(Stored data)

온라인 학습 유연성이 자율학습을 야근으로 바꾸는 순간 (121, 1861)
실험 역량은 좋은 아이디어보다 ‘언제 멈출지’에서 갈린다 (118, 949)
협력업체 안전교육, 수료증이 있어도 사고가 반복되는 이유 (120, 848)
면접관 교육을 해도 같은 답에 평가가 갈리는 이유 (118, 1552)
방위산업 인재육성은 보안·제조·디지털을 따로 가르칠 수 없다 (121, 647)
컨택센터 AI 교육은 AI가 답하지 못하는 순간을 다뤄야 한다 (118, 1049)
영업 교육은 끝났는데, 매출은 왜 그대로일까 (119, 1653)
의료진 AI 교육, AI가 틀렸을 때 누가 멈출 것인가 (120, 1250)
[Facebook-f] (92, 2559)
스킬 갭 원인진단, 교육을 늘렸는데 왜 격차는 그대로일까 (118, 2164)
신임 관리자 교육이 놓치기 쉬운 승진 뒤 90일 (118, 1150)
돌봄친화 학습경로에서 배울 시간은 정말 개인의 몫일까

(End Stored data)

Task item
Each line above is to be copied exactly as written.

Response for this exercise
온라인 학습 유연성이 자율학습을 야근으로 바꾸는 순간 (121, 1861)
실험 역량은 좋은 아이디어보다 ‘언제 멈출지’에서 갈린다 (118, 949)
협력업체 안전교육, 수료증이 있어도 사고가 반복되는 이유 (120, 848)
면접관 교육을 해도 같은 답에 평가가 갈리는 이유 (118, 1552)
방위산업 인재육성은 보안·제조·디지털을 따로 가르칠 수 없다 (121, 647)
컨택센터 AI 교육은 AI가 답하지 못하는 순간을 다뤄야 한다 (118, 1049)
영업 교육은 끝났는데, 매출은 왜 그대로일까 (119, 1653)
의료진 AI 교육, AI가 틀렸을 때 누가 멈출 것인가 (120, 1250)
[Facebook-f] (92, 2559)
스킬 갭 원인진단, 교육을 늘렸는데 왜 격차는 그대로일까 (118, 2164)
신임 관리자 교육이 놓치기 쉬운 승진 뒤 90일 (118, 1150)
돌봄친화 학습경로에서 배울 시간은 정말 개인의 몫일까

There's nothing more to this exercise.